Zeigedaten für Seiten und Bildschirme
• • • • • • •

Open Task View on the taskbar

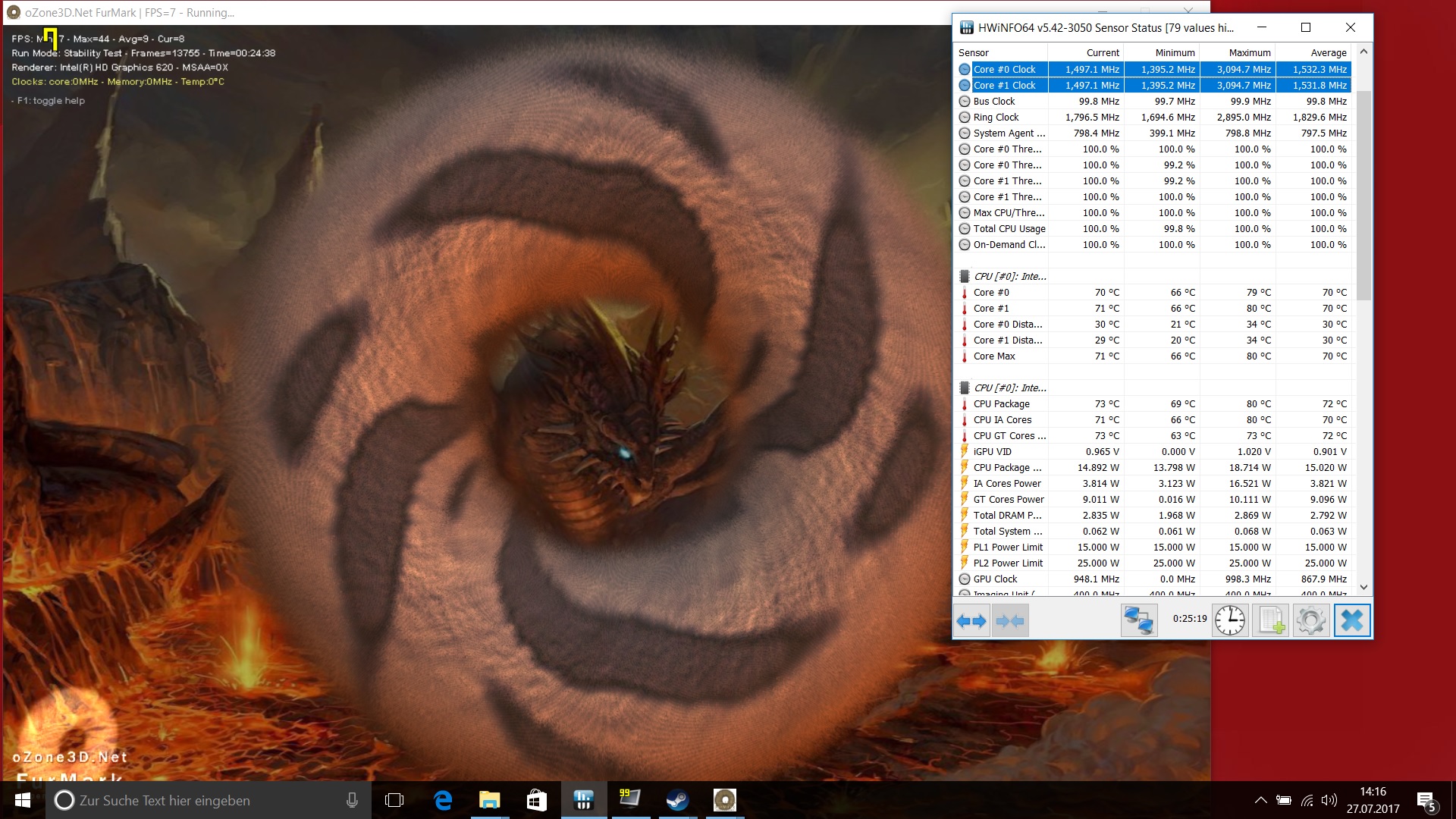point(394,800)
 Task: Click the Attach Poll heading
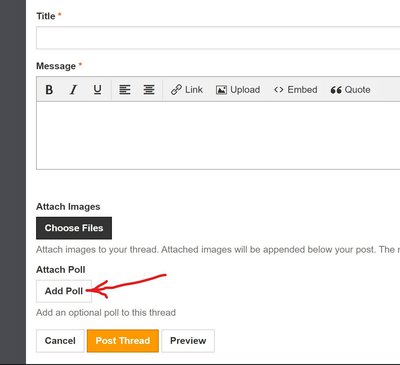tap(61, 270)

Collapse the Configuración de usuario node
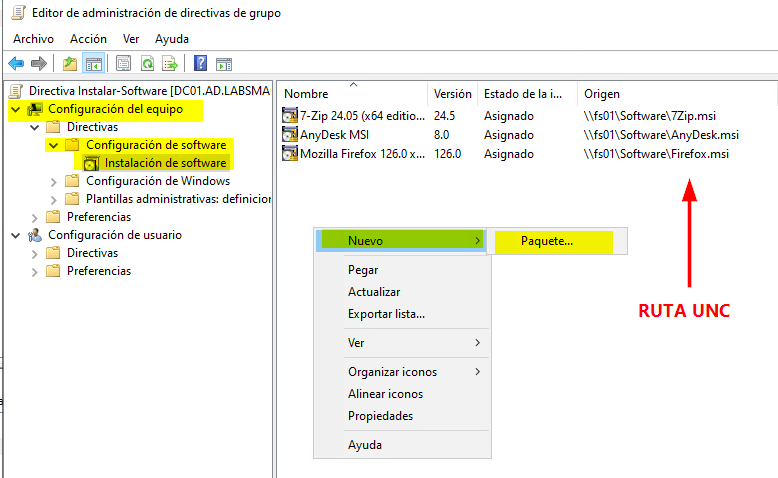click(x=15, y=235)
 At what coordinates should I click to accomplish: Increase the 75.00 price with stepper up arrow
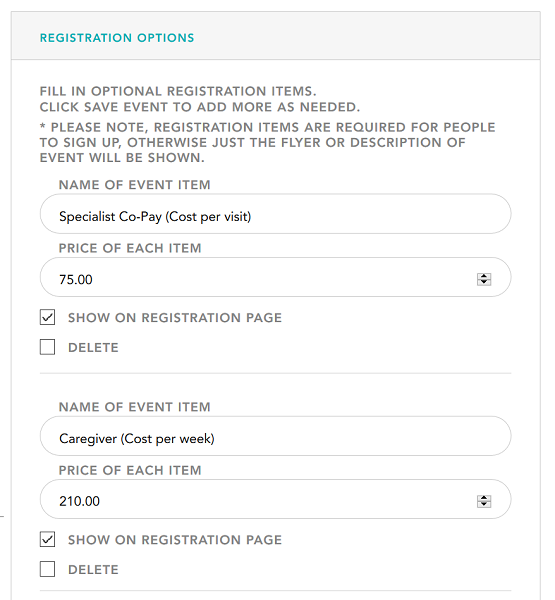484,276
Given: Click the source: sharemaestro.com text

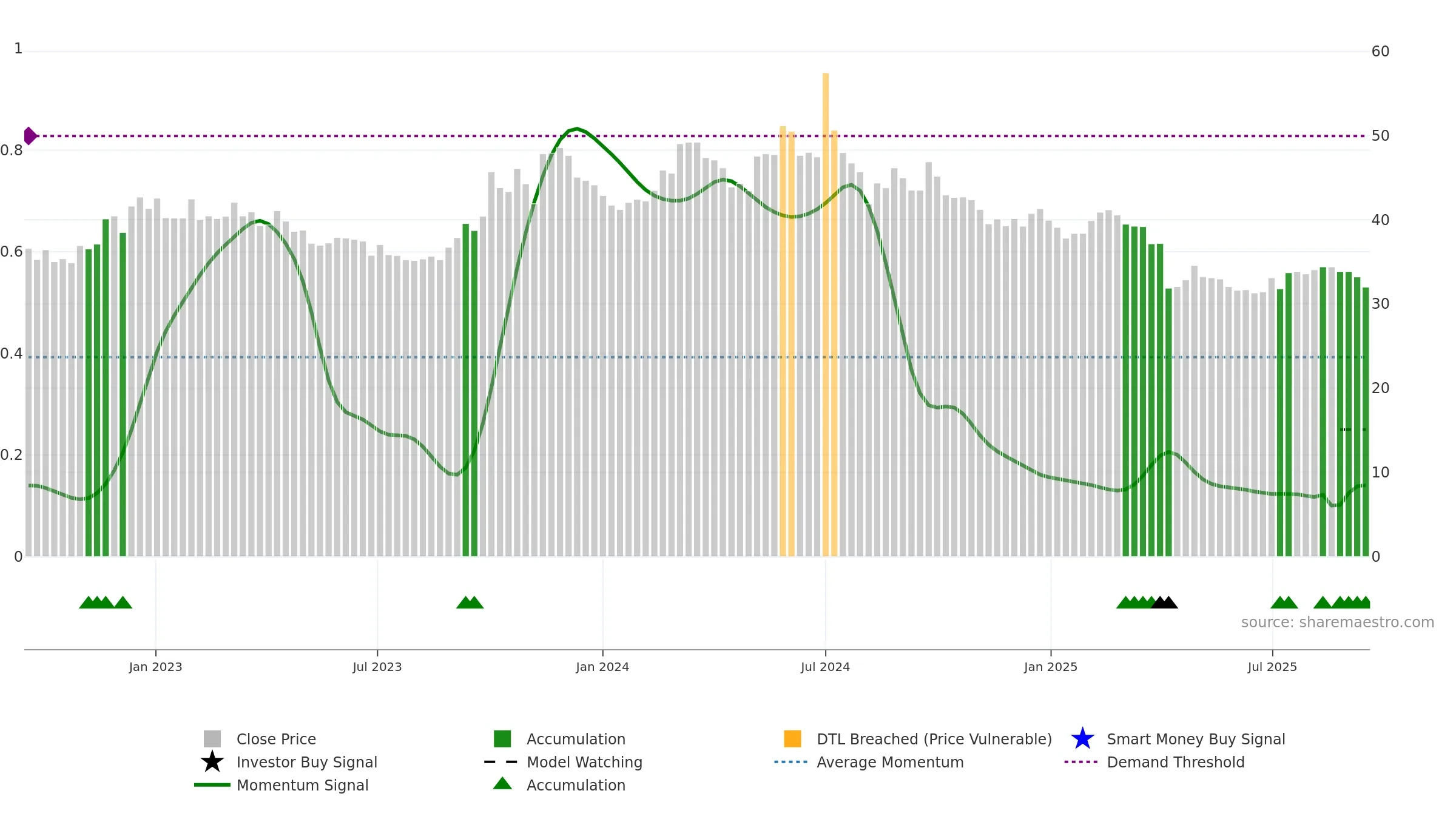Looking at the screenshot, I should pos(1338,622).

• • • • • • •

Schreib sämtliche Datensätze oben wortgetreu ab und lass die Bilder dabei weg.

Open Task View on the taskbar

point(394,800)
 Task: Click the Attach Poll heading
tap(61, 270)

Collapse the Configuración de usuario node
click(x=15, y=235)
 At what coordinates should I click to accomplish: Increase the 75.00 price with stepper up arrow
484,276
Given: Click the source: sharemaestro.com text

Looking at the screenshot, I should pos(1338,622).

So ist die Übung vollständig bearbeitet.